Following is a rush transcript from a speech delivered at today’s Geneva Summit for Human Rights, Tolerance and Democracy, by Caspian Makan, fiance of Neda Agha-Soltan, the young woman murdered by government troops during the June 2009 post-election demonstrations in Tehran. Click for YouTube video of Part 1 , Part 2, Part 3, Part 4, Part 6 and Part 7.
I was born in 1972 in Tehran, and when I started school, it was in 1979. And that coincided with the religious revolution under Mr. Khomeini. At that time, schools had to close their doors, everything had to stop in the country. And even though Islam was present at the time, no one had really realized what this had implied when Islamic authority took power. And people were receptive to the promises made. They thought they would be more well-being, they thought that they would be better off. They thought they would have more political freedoms and that would be added to further freedoms. Therefore they supported the guide of the revolution and the first thing that was done was to have the preceding government official, to have them step down, to have them either tortured or killed without trial.
Now my parents were civil servants under the preceding civil regime and their lives were put into danger. But my father was able to convince them that they were wrong and he saved our lives. People had to line up in a very harsh winter to be able to buy staples. But they took to the streets to demonstrate and our life was turned topsy-turvy. After a few months, schools had opened again but everything had changed.
I had never seen such things before. The girls who had been part of our class before had been separated. They had been sent to a special school. Our teachers had to change strangely, strange attire, they had to hide their hair, hide their bodies.

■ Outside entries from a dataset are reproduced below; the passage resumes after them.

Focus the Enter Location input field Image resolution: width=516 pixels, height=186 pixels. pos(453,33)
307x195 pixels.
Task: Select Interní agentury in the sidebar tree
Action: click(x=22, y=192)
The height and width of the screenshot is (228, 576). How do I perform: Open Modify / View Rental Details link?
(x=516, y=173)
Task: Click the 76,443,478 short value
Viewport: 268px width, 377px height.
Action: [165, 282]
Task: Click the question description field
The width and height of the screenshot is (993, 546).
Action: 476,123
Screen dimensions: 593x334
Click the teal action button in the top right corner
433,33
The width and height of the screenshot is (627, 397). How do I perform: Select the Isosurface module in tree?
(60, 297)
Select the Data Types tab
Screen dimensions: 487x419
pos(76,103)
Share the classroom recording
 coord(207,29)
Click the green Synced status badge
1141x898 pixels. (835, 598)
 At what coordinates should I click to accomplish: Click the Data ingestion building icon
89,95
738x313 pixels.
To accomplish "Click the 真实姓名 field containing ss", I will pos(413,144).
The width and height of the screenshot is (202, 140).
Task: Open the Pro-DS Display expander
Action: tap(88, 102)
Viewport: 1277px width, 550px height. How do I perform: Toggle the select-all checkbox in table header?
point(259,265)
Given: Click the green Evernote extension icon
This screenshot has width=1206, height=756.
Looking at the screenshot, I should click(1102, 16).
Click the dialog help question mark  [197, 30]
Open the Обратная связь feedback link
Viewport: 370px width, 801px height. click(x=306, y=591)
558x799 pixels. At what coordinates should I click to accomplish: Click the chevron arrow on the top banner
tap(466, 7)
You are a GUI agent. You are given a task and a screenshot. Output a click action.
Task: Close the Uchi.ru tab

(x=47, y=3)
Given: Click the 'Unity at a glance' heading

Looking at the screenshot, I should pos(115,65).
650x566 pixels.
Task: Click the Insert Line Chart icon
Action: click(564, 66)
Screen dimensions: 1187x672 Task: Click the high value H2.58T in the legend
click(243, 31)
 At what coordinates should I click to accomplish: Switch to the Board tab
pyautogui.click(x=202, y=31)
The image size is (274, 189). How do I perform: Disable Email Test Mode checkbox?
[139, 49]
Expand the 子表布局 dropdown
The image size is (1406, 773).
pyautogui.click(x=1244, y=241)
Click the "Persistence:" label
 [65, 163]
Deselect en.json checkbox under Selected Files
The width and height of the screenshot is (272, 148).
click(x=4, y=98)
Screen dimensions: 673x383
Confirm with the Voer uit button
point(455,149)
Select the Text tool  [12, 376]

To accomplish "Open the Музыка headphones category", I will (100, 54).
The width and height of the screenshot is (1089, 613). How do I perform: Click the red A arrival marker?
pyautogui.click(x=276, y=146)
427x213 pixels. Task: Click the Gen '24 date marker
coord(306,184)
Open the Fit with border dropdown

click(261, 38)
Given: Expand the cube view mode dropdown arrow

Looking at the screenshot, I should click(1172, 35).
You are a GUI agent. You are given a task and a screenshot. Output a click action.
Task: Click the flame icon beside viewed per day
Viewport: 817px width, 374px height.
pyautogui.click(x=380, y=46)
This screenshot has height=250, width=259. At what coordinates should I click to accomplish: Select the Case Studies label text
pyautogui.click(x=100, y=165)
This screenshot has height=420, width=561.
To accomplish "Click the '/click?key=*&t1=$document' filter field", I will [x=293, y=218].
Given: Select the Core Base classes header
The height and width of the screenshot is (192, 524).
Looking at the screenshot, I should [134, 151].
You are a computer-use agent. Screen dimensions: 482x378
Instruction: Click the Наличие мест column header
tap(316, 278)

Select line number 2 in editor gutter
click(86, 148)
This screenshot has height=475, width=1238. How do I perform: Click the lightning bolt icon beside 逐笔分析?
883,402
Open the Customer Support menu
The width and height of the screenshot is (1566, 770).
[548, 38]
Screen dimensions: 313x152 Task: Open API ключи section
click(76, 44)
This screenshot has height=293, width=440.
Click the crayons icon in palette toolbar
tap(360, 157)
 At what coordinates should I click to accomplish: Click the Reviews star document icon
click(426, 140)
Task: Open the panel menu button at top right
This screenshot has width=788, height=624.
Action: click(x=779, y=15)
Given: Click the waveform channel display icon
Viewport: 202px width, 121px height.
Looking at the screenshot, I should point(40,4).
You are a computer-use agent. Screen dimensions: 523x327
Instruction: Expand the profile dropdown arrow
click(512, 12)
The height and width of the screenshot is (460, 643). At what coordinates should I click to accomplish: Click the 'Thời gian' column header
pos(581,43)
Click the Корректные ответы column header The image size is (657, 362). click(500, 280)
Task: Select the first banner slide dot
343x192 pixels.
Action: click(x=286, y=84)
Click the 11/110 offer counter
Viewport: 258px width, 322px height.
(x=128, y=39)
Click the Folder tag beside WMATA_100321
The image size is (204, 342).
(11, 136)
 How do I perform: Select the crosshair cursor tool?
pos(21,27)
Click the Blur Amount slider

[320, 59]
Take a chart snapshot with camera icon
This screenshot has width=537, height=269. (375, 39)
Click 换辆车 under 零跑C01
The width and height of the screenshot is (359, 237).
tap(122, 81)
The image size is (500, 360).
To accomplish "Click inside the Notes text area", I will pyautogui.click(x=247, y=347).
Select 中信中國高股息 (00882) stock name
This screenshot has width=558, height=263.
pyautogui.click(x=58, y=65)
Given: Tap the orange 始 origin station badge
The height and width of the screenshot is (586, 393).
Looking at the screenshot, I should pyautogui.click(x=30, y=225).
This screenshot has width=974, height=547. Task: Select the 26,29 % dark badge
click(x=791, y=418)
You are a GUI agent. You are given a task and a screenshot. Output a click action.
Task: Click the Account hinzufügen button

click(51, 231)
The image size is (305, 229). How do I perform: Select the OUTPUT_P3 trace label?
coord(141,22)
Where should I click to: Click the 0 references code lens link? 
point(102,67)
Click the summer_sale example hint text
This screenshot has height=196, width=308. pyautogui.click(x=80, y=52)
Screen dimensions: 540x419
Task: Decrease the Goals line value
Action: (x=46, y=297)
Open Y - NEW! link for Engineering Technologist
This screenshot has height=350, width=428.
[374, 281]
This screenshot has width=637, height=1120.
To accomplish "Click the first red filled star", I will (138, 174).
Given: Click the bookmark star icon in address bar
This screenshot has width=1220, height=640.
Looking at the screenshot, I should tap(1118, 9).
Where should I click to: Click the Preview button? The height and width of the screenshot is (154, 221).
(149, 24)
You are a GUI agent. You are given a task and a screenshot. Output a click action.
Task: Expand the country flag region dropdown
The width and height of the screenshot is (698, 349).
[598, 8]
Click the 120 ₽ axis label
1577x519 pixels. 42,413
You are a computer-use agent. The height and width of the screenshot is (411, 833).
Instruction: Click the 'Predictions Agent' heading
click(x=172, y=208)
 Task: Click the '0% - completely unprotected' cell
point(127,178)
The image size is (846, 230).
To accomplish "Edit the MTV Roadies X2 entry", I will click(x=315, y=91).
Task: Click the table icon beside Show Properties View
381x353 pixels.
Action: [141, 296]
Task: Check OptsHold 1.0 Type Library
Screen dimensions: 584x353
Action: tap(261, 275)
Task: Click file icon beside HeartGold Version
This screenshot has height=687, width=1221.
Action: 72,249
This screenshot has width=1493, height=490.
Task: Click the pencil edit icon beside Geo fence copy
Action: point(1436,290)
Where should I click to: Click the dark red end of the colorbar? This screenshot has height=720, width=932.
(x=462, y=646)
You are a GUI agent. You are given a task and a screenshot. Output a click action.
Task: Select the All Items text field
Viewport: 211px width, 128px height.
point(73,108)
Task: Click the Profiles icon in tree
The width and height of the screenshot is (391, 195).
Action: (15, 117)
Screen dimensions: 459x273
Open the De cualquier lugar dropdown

A lot of the books changed as well, for example how they taught history. We had to learn Arabic and the Quran and other Islamic subjects. And the life of Mr. Khomeini became compulsory as well. There was a very big change that the population had been subjected to, and slowly, pressure built up to control people’s opinion. If there was an ideology that anyone held that ran counter to Islam, that person was imprisoned or murdered.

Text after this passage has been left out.